**What you have to do:** From the line that contains "Task: Click the" through the line that contains "1005x542 pixels.", output every line of the listing below exactly and leave out all the rest.

:: Recorded information ::

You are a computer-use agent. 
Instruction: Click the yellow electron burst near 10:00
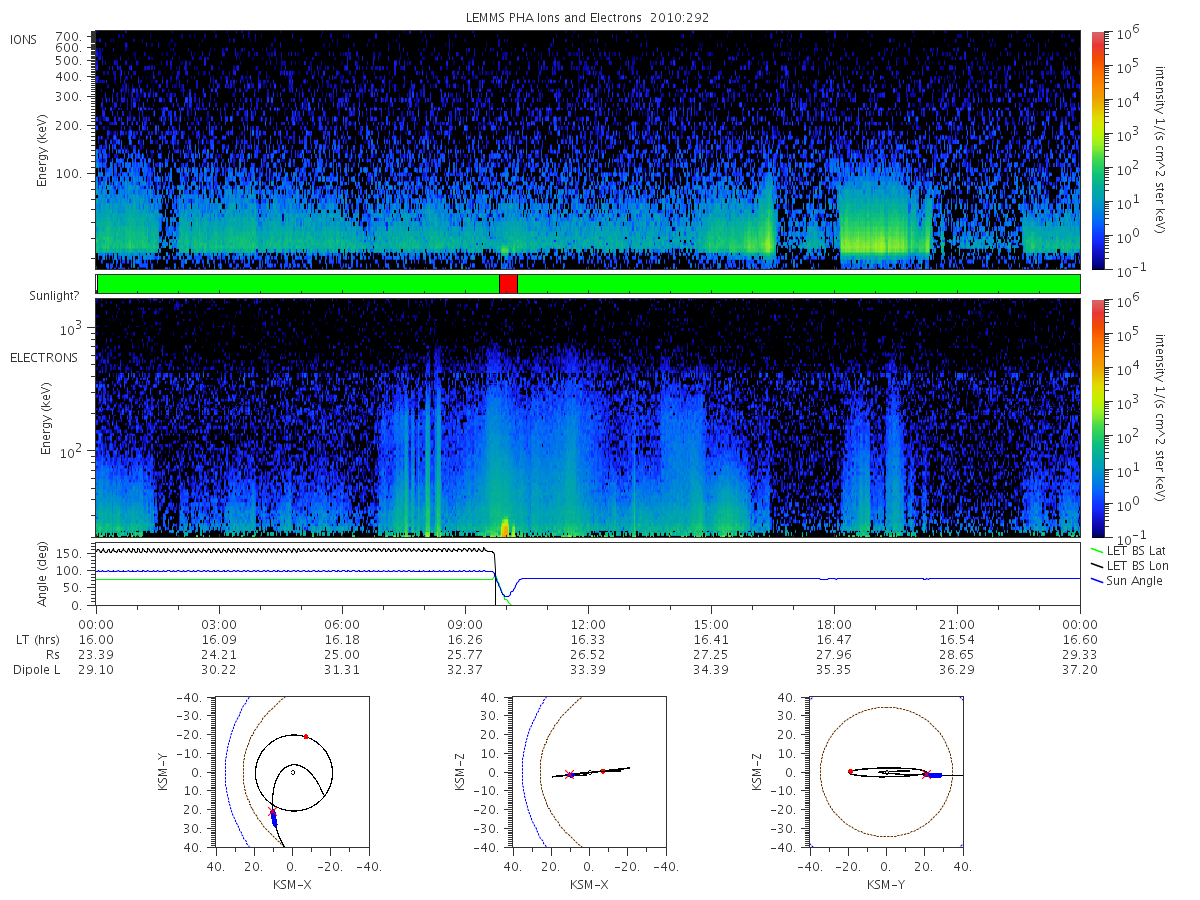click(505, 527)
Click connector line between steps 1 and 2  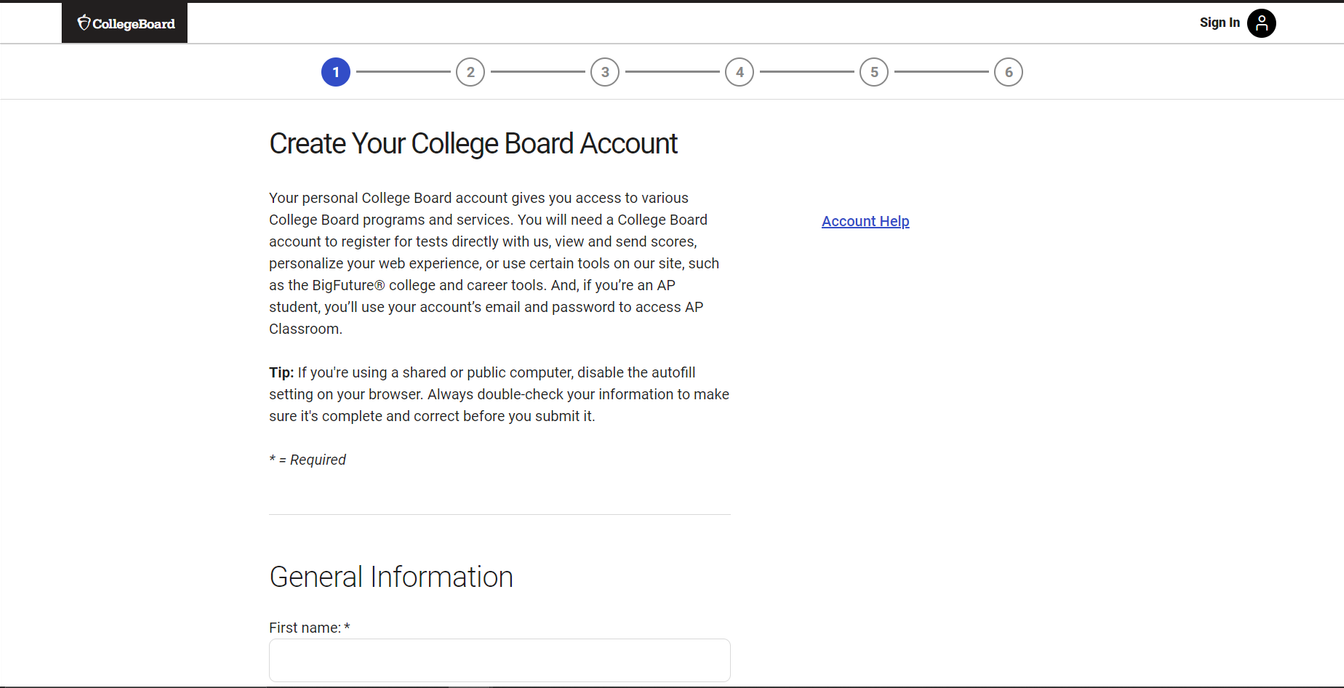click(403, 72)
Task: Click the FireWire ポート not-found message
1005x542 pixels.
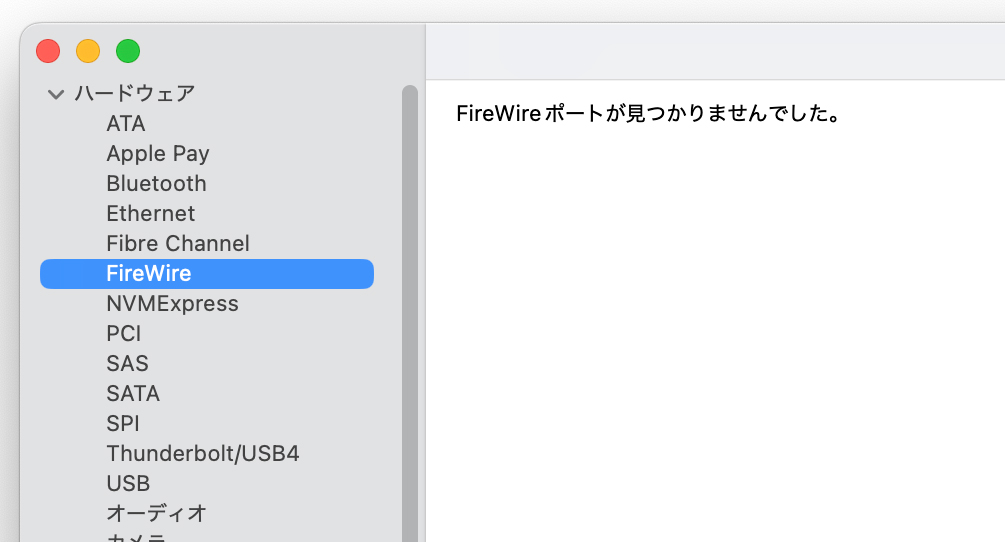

:::
:: Recorded information ::

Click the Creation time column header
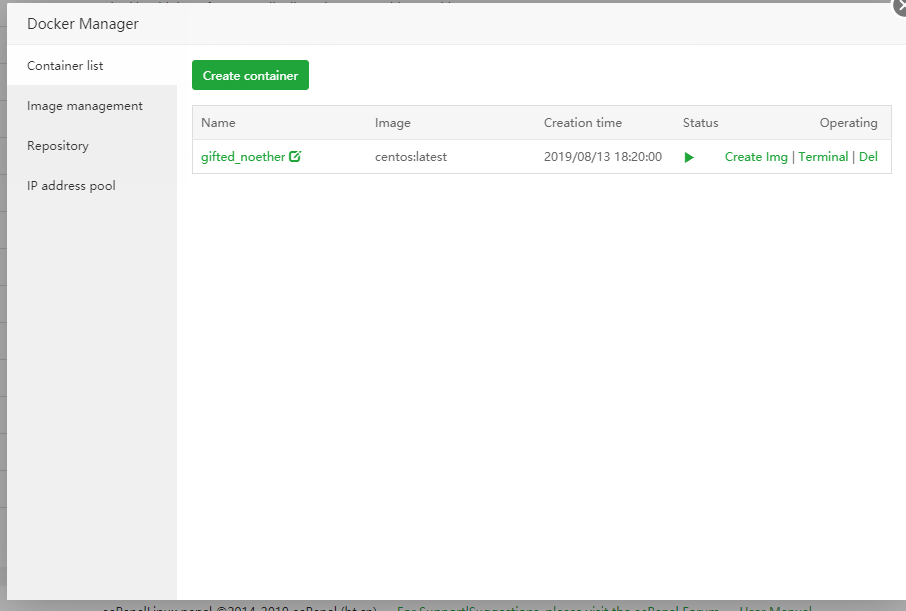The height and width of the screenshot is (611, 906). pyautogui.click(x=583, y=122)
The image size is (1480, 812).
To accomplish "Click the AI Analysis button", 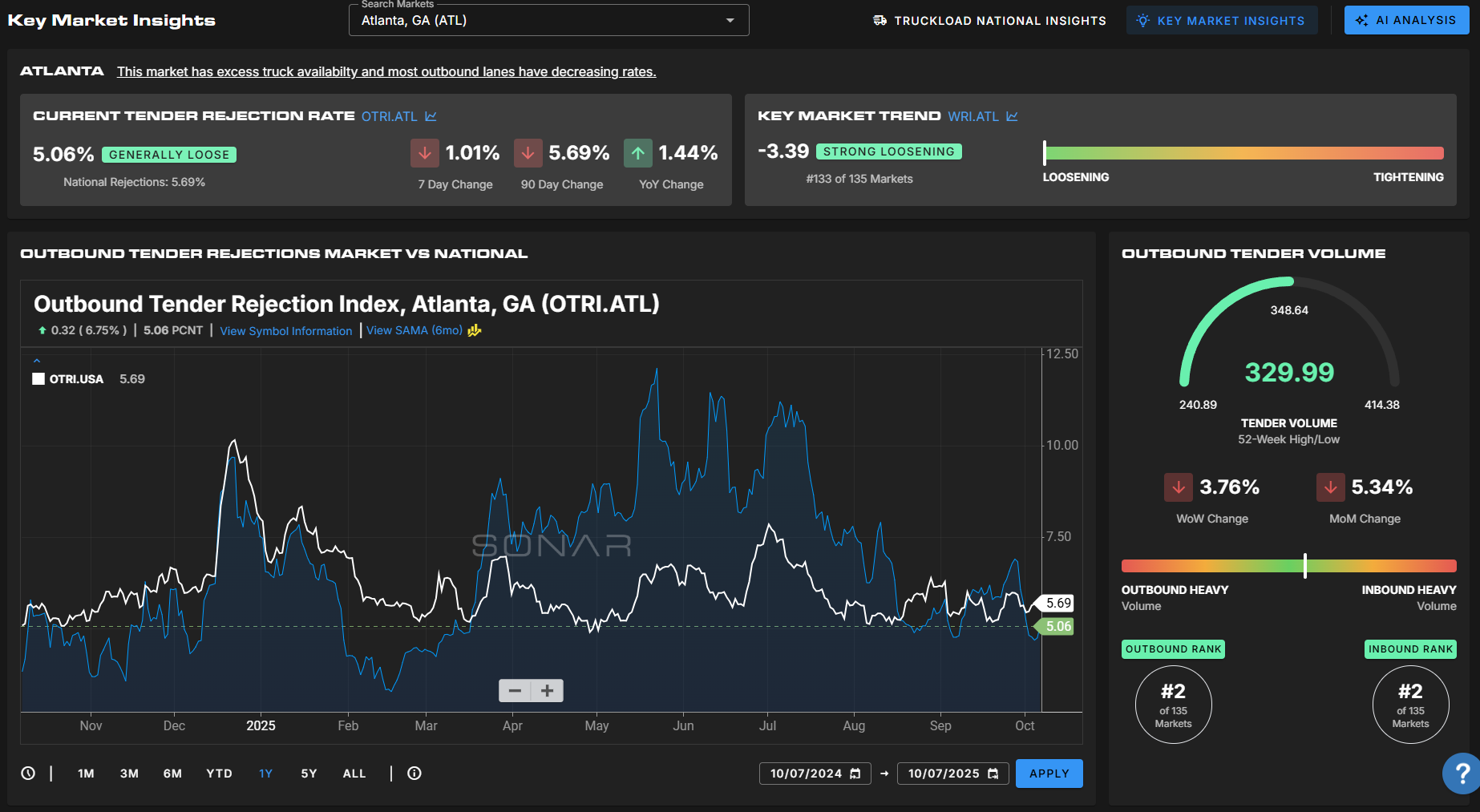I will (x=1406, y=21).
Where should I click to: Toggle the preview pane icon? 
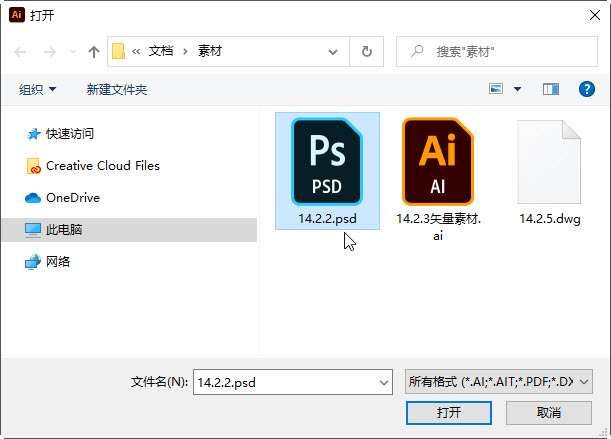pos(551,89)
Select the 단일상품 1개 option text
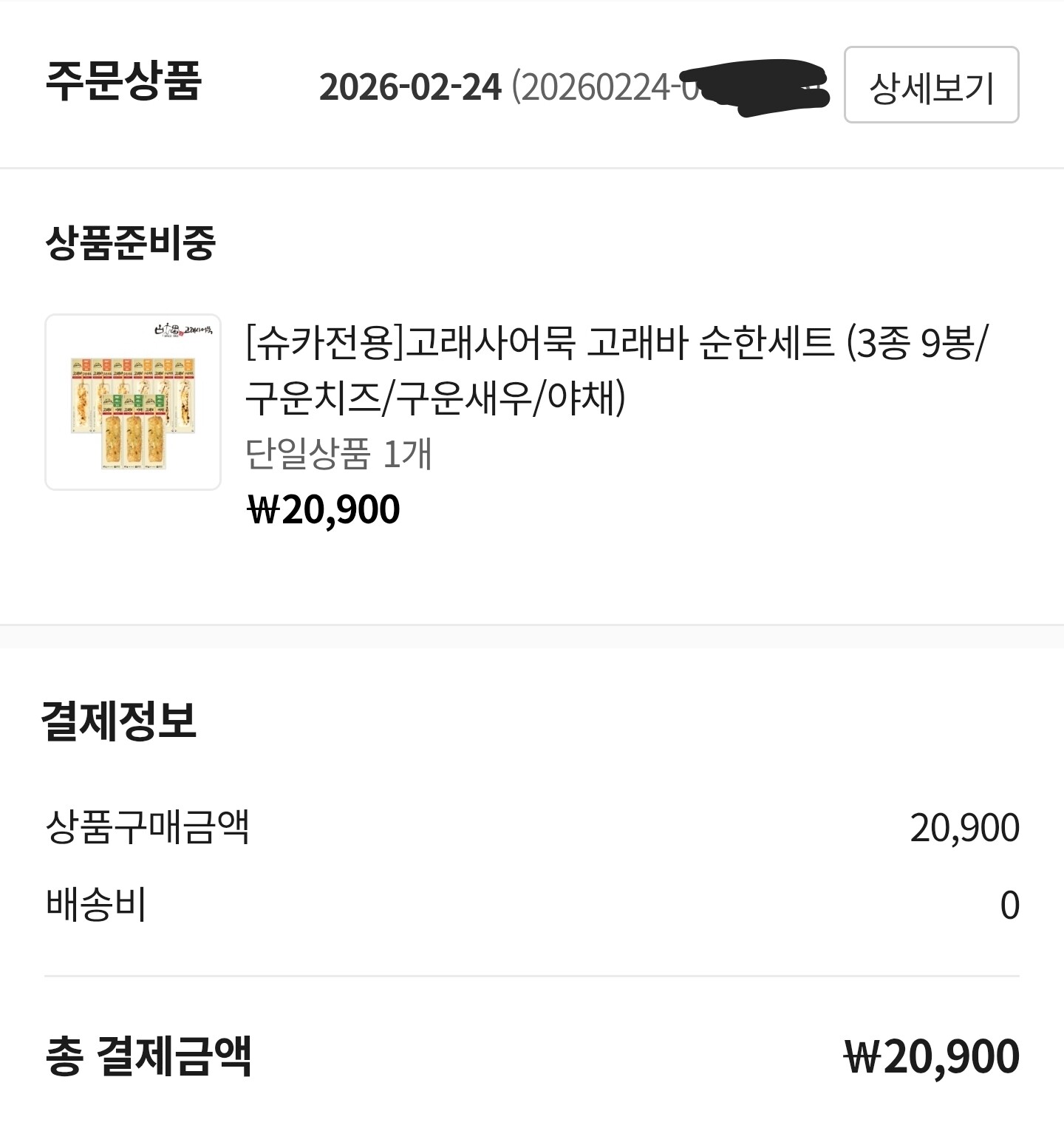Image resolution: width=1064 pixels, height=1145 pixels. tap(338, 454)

:::

**Written solution:**
Task: Click the FireWire ポート not-found message
1005x542 pixels.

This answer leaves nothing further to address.